EXTRACTED TEXT →
# # #
Amy. well im only 23 and still live at home so i can go to school and finish up with out having to pay for a lot of stuff. it could even be more than 2 years before im in a house. it could be like 4. I have designed my own house on paper and it will probably stay on paper for a while. maybe in like 3 years a repo house will come about


----------



## LT72884 (Jan 29, 2008)

jpmcgrew said:


> You are too funny!




LOL i know. the funny thing is every house in that area of south mountain is just like that. they are all competing against each other. the whole mountain is. its literaly like a 5 mile stretch on the mountian with these homes on it.


----------



## GotGarlic (Jan 29, 2008)

Jeekinz said:


> GG, I'm not saying _everyone_ makes a profit when they sell a home.  What I was saying was, in the long term a homes value will go up.....no matter what.  15 years from now your house and everyone elses will be worth more.  Now, if you were smart and didn't keep borrowing againt your equity, you'll still be paying the same amount of money.



I hear ya  I don't know what your area is like, but in this part of VA, there is a high concentration of military installations, so we have a highly transient population. People can't always choose when to buy or sell.



Jeekinz said:


> Every time there's a spike in home values it will drop for a while.  Your friend made a big mistake buying in a sellers market, but if they stay there tables will turn and they will be in good shape.



They bought when they moved here to take better jobs; there was no way of knowing that six months later, housing prices would implode.


----------



## AllenOK (Jan 29, 2008)

Wow, this is a good thread!

One thing to remember, is LOCATION, LOCATION, LOCATION!  Also, the Law of Supply and Demand.

I live out in the sticks, within a stone's-throw of Tulsa, OK.  I literally mean "the sticks", too.  I wake to two of my neighbor's roosters bragging to each other about the size of their flocks each morning.  Another neighbor has horses.  A fourth has cattle.  We hear coyotes at night sometimes.  We're currently renting a Rent-to-own house, about 2700 sq. ft, 4 bedrooms (technically, there's another "study" that we use as a bedroom as well), 2 1/2 bath, 1 1/2 car garage.  Not sure how much land, exactly, but I'm guesstimating over an acre (takes me 3 hours to mow it with a push-mower).  The owner wants $120,00 for the whole schmear.
# # #
DATA ENTRIES →
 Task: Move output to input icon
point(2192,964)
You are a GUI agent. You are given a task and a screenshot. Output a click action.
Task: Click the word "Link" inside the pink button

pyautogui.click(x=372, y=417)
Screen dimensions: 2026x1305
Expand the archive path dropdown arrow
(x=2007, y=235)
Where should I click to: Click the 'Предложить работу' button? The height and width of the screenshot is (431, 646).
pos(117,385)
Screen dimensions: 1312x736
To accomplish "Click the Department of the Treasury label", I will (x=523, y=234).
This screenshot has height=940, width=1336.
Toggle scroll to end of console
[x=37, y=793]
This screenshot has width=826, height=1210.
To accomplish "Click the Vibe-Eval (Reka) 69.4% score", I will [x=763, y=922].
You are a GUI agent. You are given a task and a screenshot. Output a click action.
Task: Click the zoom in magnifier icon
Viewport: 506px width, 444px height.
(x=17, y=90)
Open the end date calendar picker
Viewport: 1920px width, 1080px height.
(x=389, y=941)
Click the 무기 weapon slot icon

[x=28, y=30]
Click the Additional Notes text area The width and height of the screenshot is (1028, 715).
# # #
WORK TO COMPLETE →
1. Name every kind of animal mentioned in the post by AllenOK in the housing forum thread.
2. Write the next part of the housing forum thread, picking up right after its last sentence.

SOLVED TASKS →
1. Roosters, horses, cattle, coyotes

2.
Go into Tulsa, and the prices get higher for smaller homes.  More demand for homes, less supply, unless you're willing to live in the newer suburbs and pay $$$$ for BIG new homes.

For what you all are talking about pricewise for housing, if I were to pay that kind of money here, I'd better be living in a freaking mansion on the south side of Downtown.

jpmcgrew, Eagle's Nest, halfway between Cimmaron and Taos?  That was a really nice-looking area back in '92, the last time I was out there.


----------



## Fisher's Mom (Jan 29, 2008)

So true, AllenOK. I love it when people move here from California because they are amazed and delighted to see what they can buy here vs. there. You can buy a very, very nice home here for 350,000 but in Silicon Valley, you'd be hard pressed to buy a garage for that. (Of course, salaries vary too from location to location in part to take into account cost of living.)


----------



## NAchef (Jan 29, 2008)

Here is something you should look into. Someone posted this earlier and it is something I have thought about doing.

Utah Real Estate - Your One Stop Source for Searching Real Estate in Utah

You get half of your mortgage paid, or more, and you will have something that will gain you money in the future. If you can look into a 15 year loan, I only pay a couple hundred extra and A LOT less interest.


----------



## jpmcgrew (Jan 29, 2008)

AllenOK said:


> Wow, this is a good thread!
> 
> One thing to remember, is LOCATION, LOCATION, LOCATION! Also, the Law of Supply and Demand.
> 
> ...


 
You are right Allen, Angel Fire is 11 miles from Eagle Nest and Taos is about another 25 miles from AF. Beautiful country but not cheap
Search Angel Fire, Red River, Moreno Valley NM Real Estate Listings For Sale


----------



## LT72884 (Jan 29, 2008)

i have seen a few duplexes around here for a good deal. they just needed a lot of work. there is so much to know when buying a house or even a car.


----------



## jpmcgrew (Jan 29, 2008)

From our land you can see Eagle Nest lake to the left and in front you can see Mount Wheeler highest peak in New Mexico. We are right next to a mountain and on one lot we have a little forest with an under ground stream that comes up in the summer wide enough to to not be able to jump over very easily.
Sangre de Cristo Chronicle, Angel Fire, New Mexico
The Sangre de Christo Mountains translated from Spanish means Blood of Christ. Welcome to New Mexico. Land of Enchantment.


----------



## LT72884 (Jan 29, 2008)

ok this house right here
Search Angel Fire, Red River, Moreno Valley NM Real Estate Listings For Sale

with 4.2 acres of land and a gorgeous interior for 658,000$  vs's my next door neighboors house 
Utah Real Estate - Your One Stop Source for Searching Real Estate in Utah

i would rather live in NM. the house above is was originally built in the late 1800's early 1900's but they still want almost a mill for it when i can spend that much and live in NM for like 10 times the land and have horses.


----------



## jennyema (Jan 29, 2008)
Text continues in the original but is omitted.